Gucci Mane Music Producers Sound Off To The New York Times


photo courtesy of Erik S. Lesser / New York Times

On Tuesday, the day Gucci Mane released his second studio album, “The State vs. Radric Davis,” he woke up and went to sleep in the Fulton County Jail, in the northwest part of Atlanta, where he’s resided since last month.

It was a not altogether unusual predicament for this rapper, born Radric Davis, one of the most vigorous and exciting in recent memory. This is the second time he’s had his probation from a 2005 aggravated assault conviction revoked, and the second time it’s happened at the moment where his career appeared to be on the verge of exploding.

Still, in spite of these impediments, Gucci Mane, 29, has been the most prolific rapper in Atlanta over the last two years, the most hotly discussed, and also the most improved. In the last few months he’s had the swiftest ascent to hip-hop ubiquity since Lil Wayne.
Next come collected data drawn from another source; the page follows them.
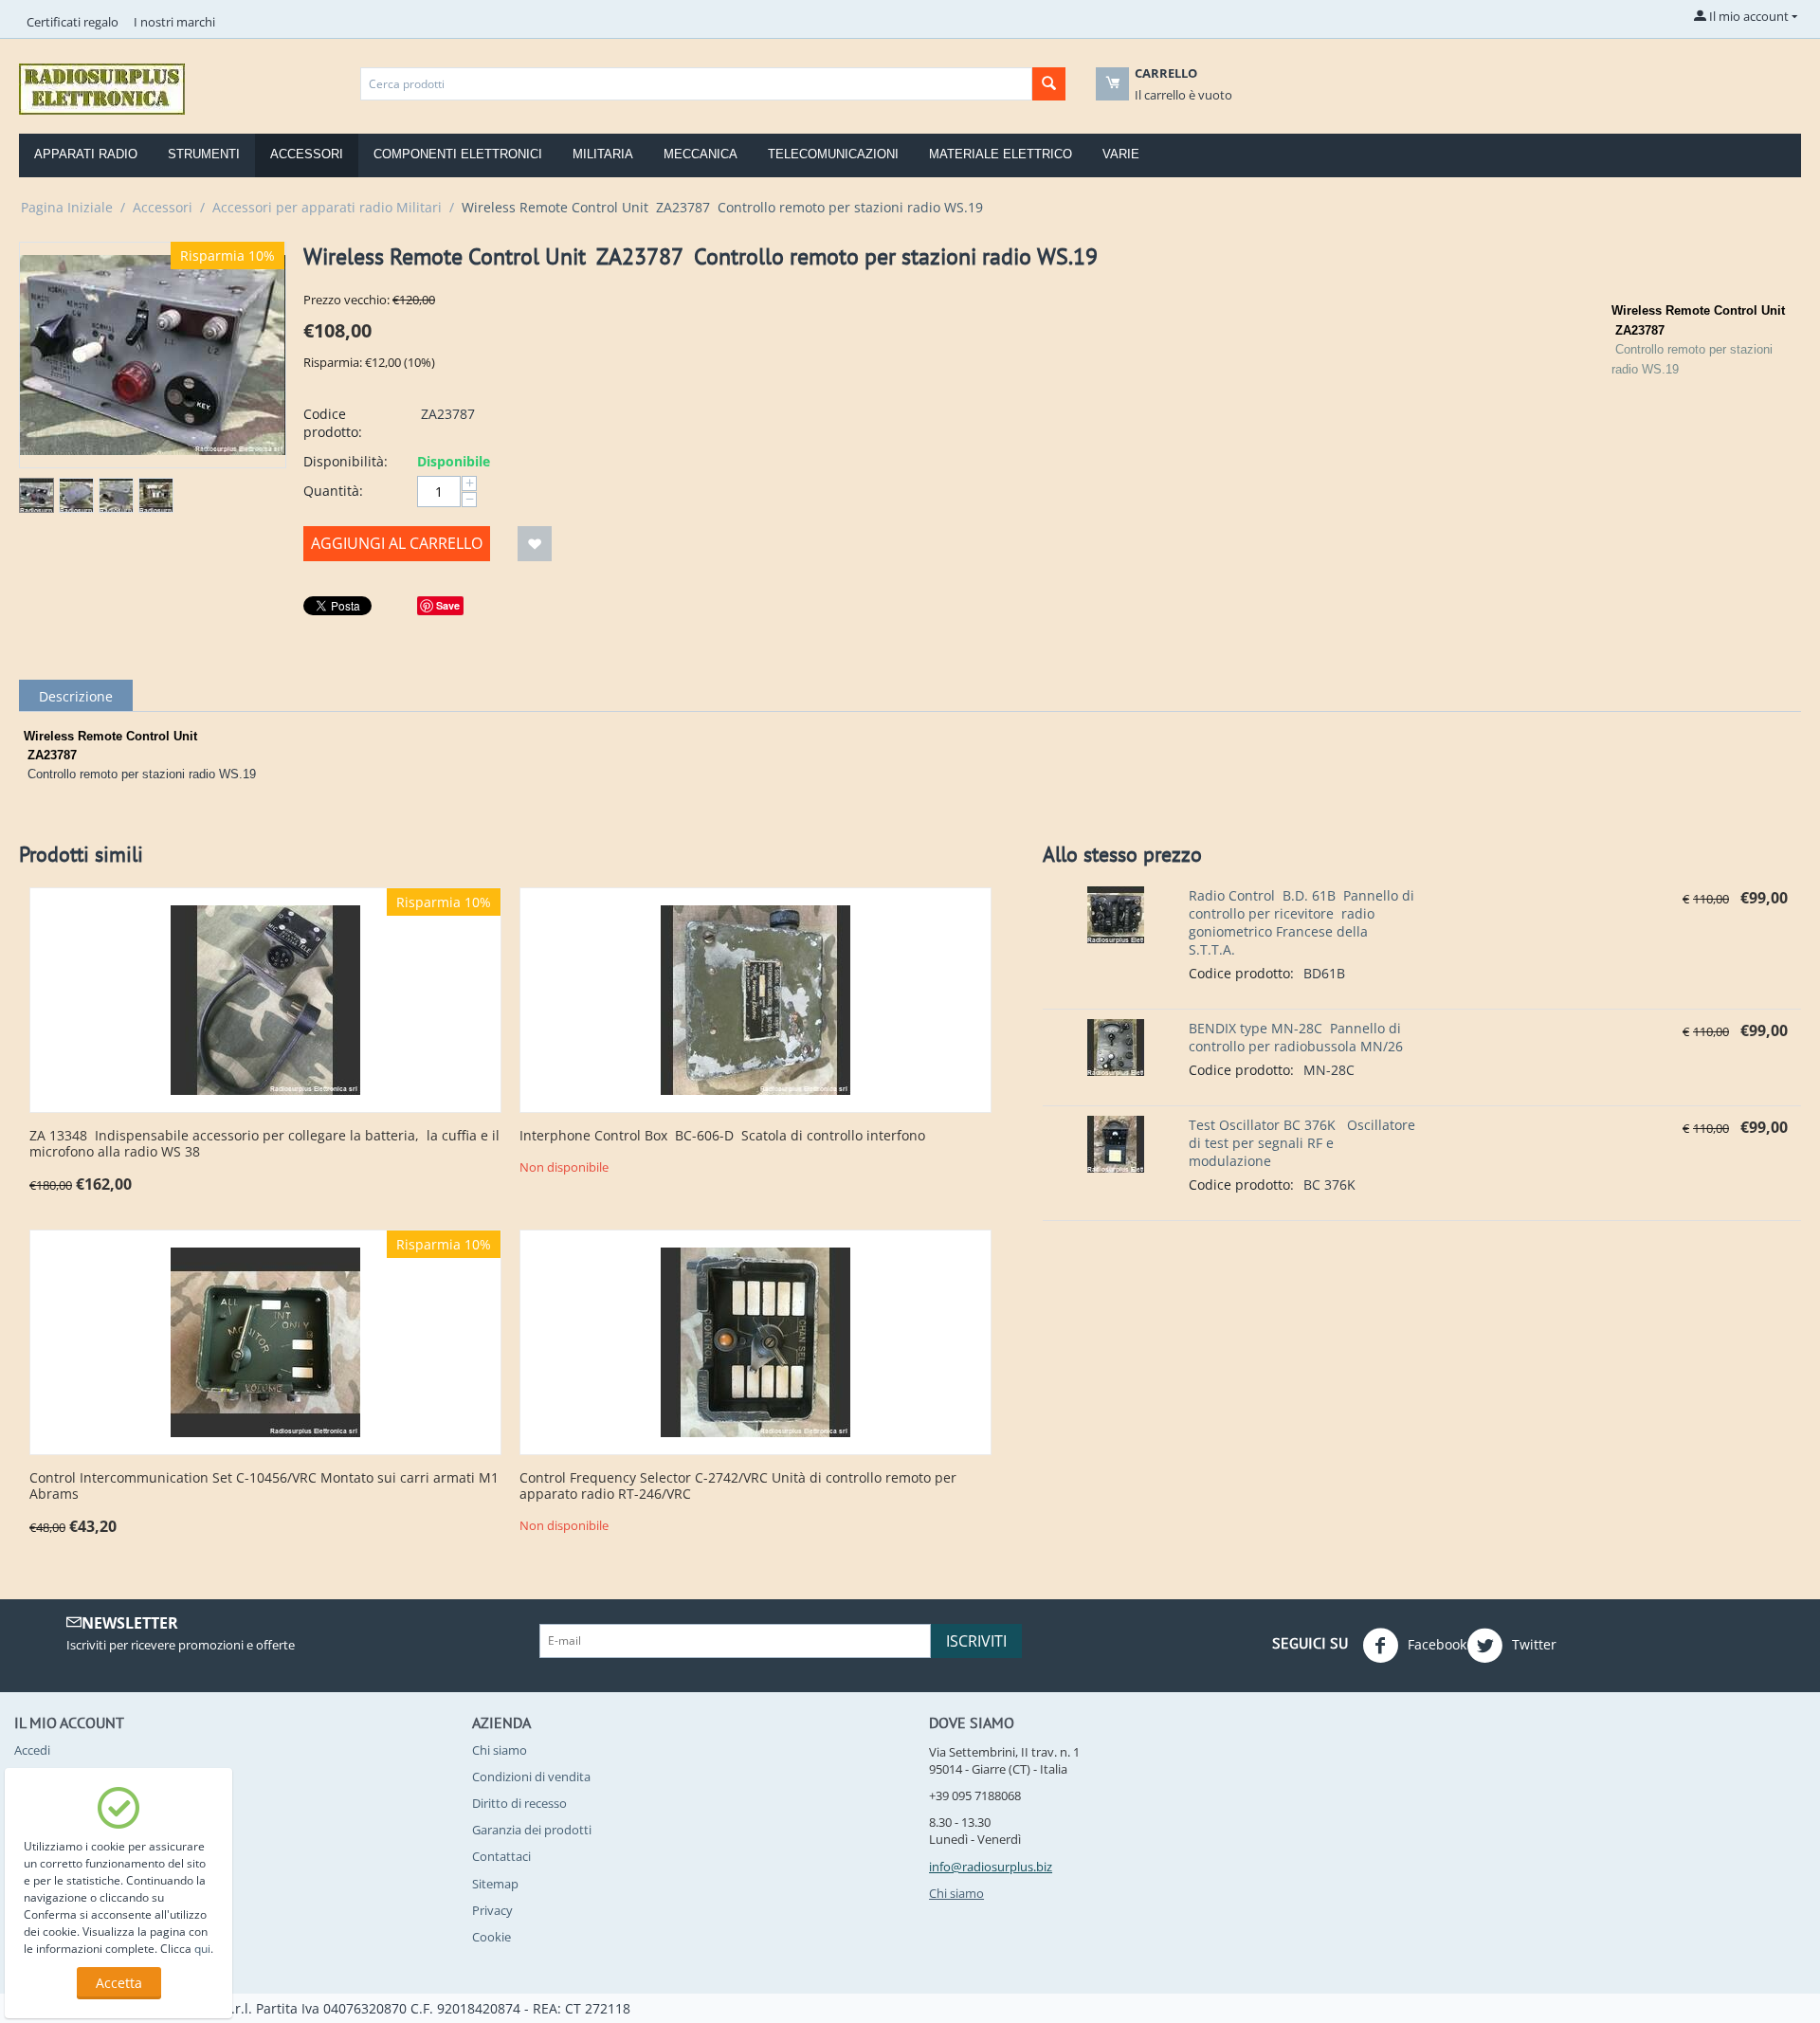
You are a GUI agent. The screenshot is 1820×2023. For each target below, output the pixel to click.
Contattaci (501, 1856)
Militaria (603, 154)
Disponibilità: (345, 461)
He didn’t do it alone. Gucci Mane’s rise has occurred in large part thanks to a handful of producers — Zaytoven, Drumma Boy, Shawty Redd and Fatboi, most prominently — whose work over the past four years has come to exemplify the modern Atlanta sound: triumphant but moody, synth-heavy with sharp snares, all sprinkled with almost gothic overtones. Collectively these four been responsible for much of Gucci Mane’s great recent material as well as most of the best songs on “The State vs. Radric Davis” (So Icey/Asylum/Warner Brothers). Their work on this album, Gucci Mane said in a phone interview from jail, “made me feel like, damn, I was smart for working with them for all these years.”